Let me start off by apologizing. Not only have I not posted all summer, but I promised at one point that I would, only to not follow up. Not that anyone reads this. But I still feel guilty.
So--having finished my job and summer classes, I thought I'd kick-start the new blogging season with a kind of funny/kind of sad thing I found:
Next year (starting this fall) is my senior year, so I am beginning (kind of late, I think) to look at graduate schools, not just in Sociology, but also in American Studies, Women's Studies and other interdisciplinary programs. After looking at a few, I decided to simply type in a few of my interests into Google to see what I would find. Maybe I'd find some exciting sociologist/interdisciplinarian with similar interests, or maybe I'd find a department with similar focuses.
It probably would have been more effective to have only searched for a few at once, but, either way, I searched for about 10 or so (as many as Google would let me!), and of the 7 results, all but 2 were about the awful state of American higher education and the liberal bias found on college campuses. The top result, found here, is from the Young America Foundation, and details courses that unsuspecting college students have been forced to take. How awful! Our youth are being corrupted! (Should I be sad that most of the courses they listed sound pretty interesting to me?)

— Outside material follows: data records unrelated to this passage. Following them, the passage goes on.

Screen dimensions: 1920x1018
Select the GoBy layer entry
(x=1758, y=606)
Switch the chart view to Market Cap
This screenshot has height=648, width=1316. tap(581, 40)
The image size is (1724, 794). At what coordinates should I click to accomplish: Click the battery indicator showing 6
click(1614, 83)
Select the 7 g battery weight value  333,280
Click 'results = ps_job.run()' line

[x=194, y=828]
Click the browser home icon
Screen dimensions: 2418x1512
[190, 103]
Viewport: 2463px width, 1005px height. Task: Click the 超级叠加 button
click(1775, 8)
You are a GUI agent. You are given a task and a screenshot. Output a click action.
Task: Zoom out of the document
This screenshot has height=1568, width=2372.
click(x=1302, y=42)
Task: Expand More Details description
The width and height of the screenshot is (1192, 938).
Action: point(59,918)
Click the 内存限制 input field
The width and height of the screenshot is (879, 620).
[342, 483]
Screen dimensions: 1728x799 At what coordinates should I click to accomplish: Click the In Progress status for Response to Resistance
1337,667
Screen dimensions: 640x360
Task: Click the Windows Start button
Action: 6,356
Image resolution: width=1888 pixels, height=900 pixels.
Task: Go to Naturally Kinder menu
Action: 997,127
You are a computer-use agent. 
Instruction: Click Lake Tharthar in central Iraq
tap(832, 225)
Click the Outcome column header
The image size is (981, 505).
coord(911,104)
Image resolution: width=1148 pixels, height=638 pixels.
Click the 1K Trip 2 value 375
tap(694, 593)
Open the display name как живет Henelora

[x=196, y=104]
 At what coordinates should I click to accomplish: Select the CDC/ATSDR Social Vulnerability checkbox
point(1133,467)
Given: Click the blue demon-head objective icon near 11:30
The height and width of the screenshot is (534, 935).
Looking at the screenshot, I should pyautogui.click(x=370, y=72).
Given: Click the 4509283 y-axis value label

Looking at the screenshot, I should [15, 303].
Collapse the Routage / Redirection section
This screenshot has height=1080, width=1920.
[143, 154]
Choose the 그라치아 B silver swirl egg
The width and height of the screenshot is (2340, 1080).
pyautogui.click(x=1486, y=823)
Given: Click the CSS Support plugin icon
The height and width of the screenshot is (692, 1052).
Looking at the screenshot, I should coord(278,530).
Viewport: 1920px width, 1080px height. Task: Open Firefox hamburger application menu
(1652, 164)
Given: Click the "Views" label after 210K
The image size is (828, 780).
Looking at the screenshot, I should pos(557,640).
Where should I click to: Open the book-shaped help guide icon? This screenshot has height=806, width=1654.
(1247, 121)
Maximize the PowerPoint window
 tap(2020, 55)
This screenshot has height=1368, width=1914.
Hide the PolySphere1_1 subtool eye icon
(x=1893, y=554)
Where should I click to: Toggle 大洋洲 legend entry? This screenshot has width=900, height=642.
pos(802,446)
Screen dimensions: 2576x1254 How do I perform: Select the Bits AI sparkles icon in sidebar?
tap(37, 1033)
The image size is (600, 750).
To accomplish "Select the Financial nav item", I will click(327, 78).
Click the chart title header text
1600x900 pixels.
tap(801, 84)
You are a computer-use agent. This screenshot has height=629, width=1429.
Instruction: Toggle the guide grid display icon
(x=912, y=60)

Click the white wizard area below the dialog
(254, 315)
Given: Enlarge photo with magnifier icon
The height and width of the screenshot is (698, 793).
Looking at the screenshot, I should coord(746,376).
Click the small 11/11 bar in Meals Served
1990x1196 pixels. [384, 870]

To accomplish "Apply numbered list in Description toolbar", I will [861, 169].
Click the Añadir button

This gets me to the broader issue of liberal bias in the academy. I'm not really going to discuss it in general, but I am going to complain about an editorial I read a few months ago, which bemoaned the fact that surveys show that more college and university professors identify themselves as liberal than conservative. (As my roommate Ema just pointed out: shouldn't it say something that the most educated among us tend to be liberal??) Who is going to want to go into a career that requires a great deal of education and investment for little monetary return? I would venture to guess that conservatives are less likely to make that choice. I would say that, more than anything, there is a great deal of self-selection going on rather than discrimination based on political affiliations or beliefs.
There is alot, alot more that could be said about this. And, if I were a good blogger, I probably would. But, if nothing else, the past few months have demonstrated that I am an incurably bad blogger, so I'll just leave it at that.